If multiple processes use the file system intensively, they will likely contend for bcache.lock, which protects the disk block cache in kernel/bio.c. bcachetest creates several processes that repeatedly read different files in order to generate contention on bcache.lock; its output looks like this (before you complete this lab):

$ bcachetest
start test0
test0 results:
--- lock kmem/bcache stats
lock: kmem: #test-and-set 0 #acquire() 33035
lock: bcache: #test-and-set 16142 #acquire() 65978
--- top 5 contended locks:
lock: virtio_disk: #test-and-set 162870 #acquire() 1188
lock: proc: #test-and-set 51936 #acquire() 73732
lock: bcache: #test-and-set 16142 #acquire() 65978
lock: uart: #test-and-set 7505 #acquire() 117
lock: proc: #test-and-set 6937 #acquire() 73420
tot= 16142
test0: FAIL
start test1
test1 OK

You will likely see different output, but the number of test-and-sets for the bcache lock will be high.
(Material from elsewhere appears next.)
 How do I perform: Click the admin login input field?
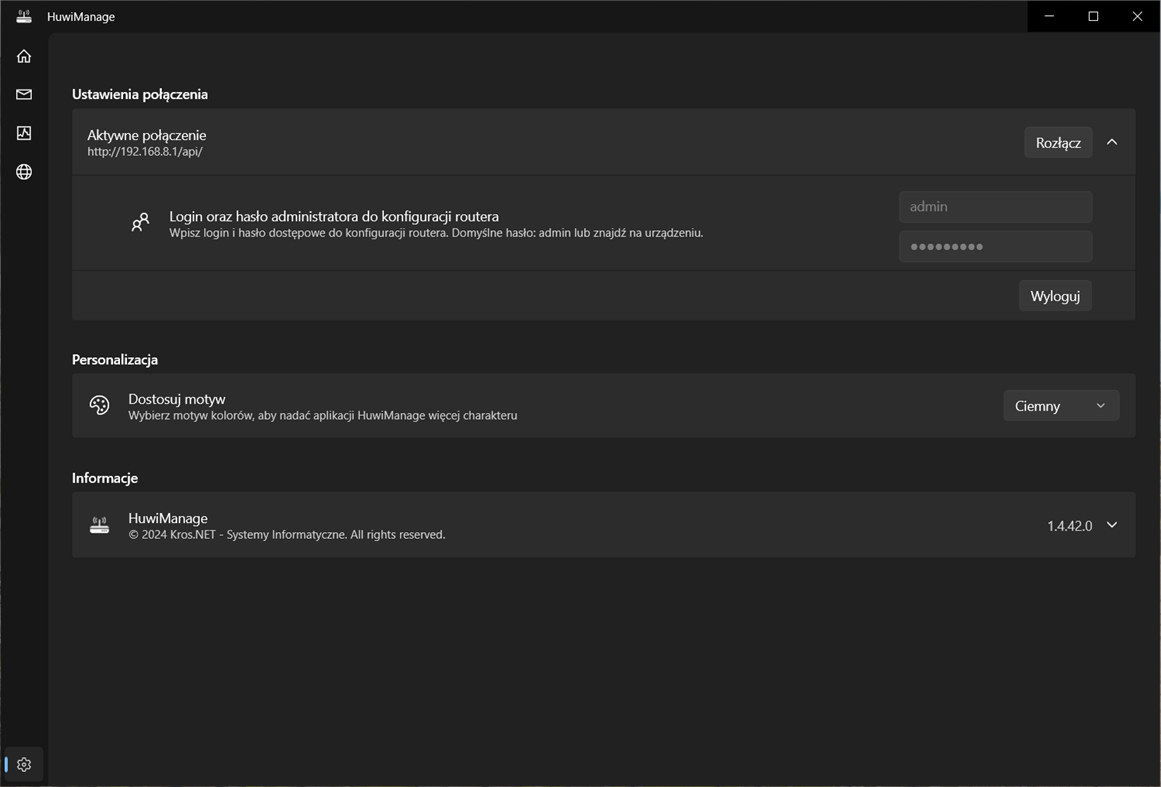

If you look at the code in kernel/bio.c, you'll see that bcache.lock protects the list of cached block buffers, the reference count (b->refcnt) in each block buffer, and the identities of the cached blocks (b->dev and b->blockno).
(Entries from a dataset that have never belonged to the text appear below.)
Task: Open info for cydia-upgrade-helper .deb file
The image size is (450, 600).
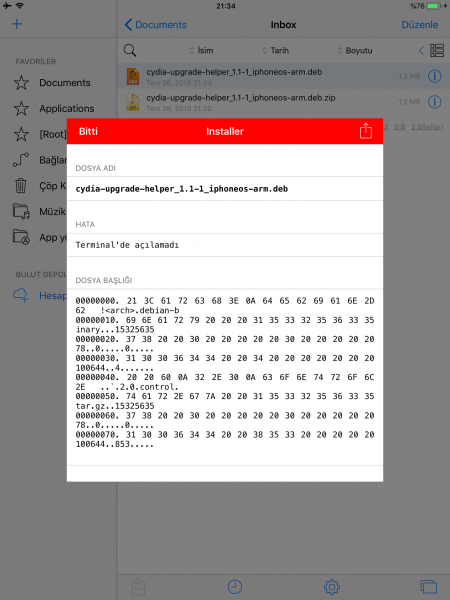Action: [x=434, y=76]
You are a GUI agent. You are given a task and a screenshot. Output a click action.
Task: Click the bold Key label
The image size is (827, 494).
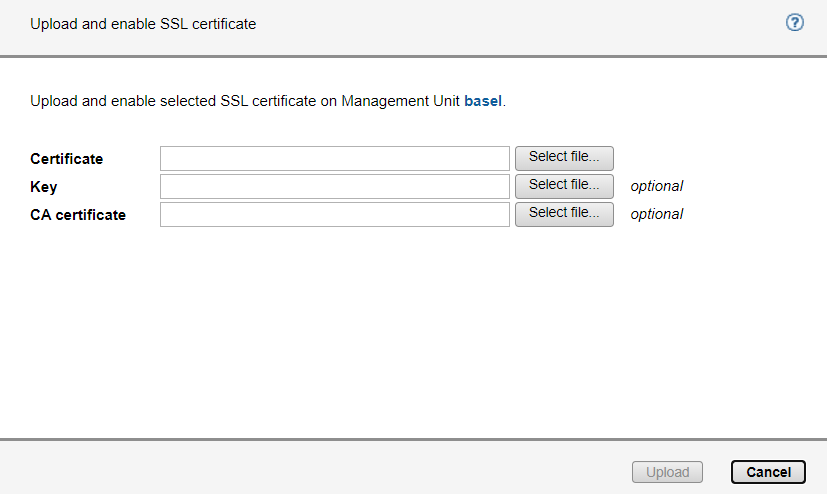44,187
Modify the block cache so that the number of acquire loop iterations for all locks in the bcache is close to zero when running bcachetest. Ideally the sum of the counts for all locks involved in the block cache should be zero, but it's OK if the sum is less than 500. Modify bget and brelse so that concurrent lookups and releases for different blocks that are in the bcache are unlikely to conflict on locks (e.g., don't all have to wait for bcache.lock). You must maintain the invariant that at most one copy of each block is cached. When you are done, your output should be similar to that shown below (though not identical). Make sure 'usertests -q' still passes. make grade should pass all tests when you are done.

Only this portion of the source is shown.